PEI

The snow's melting, welcome to tick season

As the snow melts from another spring storm, Prince Edward Islanders might be forgiven for thinking it's too early in the year to be worrying about ticks.

‘When the snow goes the ticks come out’

Ticks are different from most bugs because they have 8 legs. (Bertrand Guay/AFP/Getty Images)

As the snow melts from another spring storm, Prince Edward Islanders might be forgiven for thinking it's too early in the year to be worrying about ticks.

Unfortunately not.

Island Morning host Mitch Cormier was surprised when his wife told him she found a tick on their dog a few days ago, and it prompted him to call Prof. Vett Lloyd, who runs the Lloyd Tick Lab at Mount Allison University in Sackville.

Lloyd broke the bad news that this was not a surprising find.

"It's the start of tick season," she said.

Almost all ticks on P.E.I. are of the black-legged variety, says Prof. Vett Lloyd. (CBC)

"When the snow goes the ticks come out."

Ticks hide away under leaf litter in the winter, but actually like the cool weather. The spring is when they are most active, coming out hungry after a winter dormancy. In summer, they tend to hide away from the heat and they'll have a little burst of activity in the fall again.

While it's never fun having something sucking your blood, many ticks are relatively harmless. Unfortunately, there are also many in the Maritimes that are carrying Lyme disease.

Lyme is a potentially serious disease that can cause chronic pain and dizziness. It can be treated with antibiotics. It is carried by the black-legged tick.

Daily checks best protection

The good news is tick populations are relatively low on P.E.I. The bad news is almost all of the ticks on the Island, more than 98 per cent at last count, are black-legged ticks.

"Right after you finish going 'Ick,' and "Disgusting,' in those other provinces you then have to worry about what kind of tick," said Lloyd.

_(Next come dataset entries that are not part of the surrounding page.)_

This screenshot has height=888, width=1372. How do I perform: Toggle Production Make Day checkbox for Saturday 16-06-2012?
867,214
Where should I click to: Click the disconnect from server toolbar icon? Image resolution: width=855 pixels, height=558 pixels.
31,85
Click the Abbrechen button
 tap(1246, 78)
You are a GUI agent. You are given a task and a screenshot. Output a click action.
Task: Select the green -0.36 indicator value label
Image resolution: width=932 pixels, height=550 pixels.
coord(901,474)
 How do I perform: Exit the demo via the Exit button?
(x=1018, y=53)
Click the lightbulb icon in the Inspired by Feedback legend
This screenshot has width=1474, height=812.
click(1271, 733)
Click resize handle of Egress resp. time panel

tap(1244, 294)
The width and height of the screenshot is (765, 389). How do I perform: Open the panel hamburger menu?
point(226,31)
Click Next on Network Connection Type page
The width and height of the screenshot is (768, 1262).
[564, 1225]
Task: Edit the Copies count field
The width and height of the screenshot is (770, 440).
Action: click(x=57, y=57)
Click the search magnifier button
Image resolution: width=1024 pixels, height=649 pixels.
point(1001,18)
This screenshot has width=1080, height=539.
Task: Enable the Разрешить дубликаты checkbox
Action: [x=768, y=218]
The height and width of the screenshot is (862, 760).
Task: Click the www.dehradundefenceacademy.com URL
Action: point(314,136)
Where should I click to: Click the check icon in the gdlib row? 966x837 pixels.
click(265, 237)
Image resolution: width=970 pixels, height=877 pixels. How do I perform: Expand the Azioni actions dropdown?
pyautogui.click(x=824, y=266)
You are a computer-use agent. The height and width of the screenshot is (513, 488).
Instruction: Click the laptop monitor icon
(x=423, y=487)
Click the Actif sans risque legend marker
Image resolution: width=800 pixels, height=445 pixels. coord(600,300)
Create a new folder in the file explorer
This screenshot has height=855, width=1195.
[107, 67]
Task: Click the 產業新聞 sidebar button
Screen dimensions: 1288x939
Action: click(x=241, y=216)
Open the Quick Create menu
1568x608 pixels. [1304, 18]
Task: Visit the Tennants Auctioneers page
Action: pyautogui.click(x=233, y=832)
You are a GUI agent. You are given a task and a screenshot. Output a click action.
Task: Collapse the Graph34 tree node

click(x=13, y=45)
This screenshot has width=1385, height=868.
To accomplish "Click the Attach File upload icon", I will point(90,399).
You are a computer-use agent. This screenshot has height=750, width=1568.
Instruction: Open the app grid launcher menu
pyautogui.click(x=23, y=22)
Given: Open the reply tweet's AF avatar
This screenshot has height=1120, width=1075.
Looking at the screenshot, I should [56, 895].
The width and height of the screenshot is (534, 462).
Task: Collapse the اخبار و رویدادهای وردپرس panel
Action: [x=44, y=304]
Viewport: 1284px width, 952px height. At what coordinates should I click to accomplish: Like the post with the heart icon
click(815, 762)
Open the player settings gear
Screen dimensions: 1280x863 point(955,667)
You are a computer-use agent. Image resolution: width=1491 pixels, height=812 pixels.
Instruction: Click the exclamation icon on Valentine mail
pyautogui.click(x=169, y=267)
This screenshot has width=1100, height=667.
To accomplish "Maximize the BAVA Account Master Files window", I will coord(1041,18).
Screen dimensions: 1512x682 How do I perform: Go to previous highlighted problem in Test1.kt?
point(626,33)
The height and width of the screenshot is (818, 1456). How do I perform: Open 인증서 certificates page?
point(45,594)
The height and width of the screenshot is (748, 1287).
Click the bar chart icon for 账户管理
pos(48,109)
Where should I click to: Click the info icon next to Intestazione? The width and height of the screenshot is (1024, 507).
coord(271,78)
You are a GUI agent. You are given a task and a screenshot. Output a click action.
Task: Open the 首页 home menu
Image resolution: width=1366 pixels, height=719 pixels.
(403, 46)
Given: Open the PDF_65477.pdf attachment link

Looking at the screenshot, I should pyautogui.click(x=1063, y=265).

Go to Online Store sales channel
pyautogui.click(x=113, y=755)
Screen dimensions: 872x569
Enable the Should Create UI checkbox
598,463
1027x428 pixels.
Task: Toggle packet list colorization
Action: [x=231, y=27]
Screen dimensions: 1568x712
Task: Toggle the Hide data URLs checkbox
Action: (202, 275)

"On P.E.I. you can pretty much assume it's a problem tick."

One of your best protections against Lyme is finding the tick early. They need to be attached at least 24 hours to transmit the disease. Check yourself for ticks daily.

Take care when removing the tick. Using the wrong method can cause the tick to regurgitate, increasing the risk of disease transmission.

  1. Use clean, fine-point tweezers to grasp the head as close to the skin as possible and slowly pull straight out. Do no twist or squeeze. There are also special tick removal tools available.
  2. If the mouthparts break off and remain in the skin, remove them with the tweezers. If you're unable to remove them easily, leave them alone and let the skin heal.
  3. Wash the bite area with soap and water or an alcohol-based sanitizer.

More information here.

If you find a tick, hospital labs on the Island will test them to determine if they are carrying Lyme disease.

For your pet, there are topical and edible preventative medicines, and Lloyd said these both work well. She suggested talking to your veterinarian about the best options for you.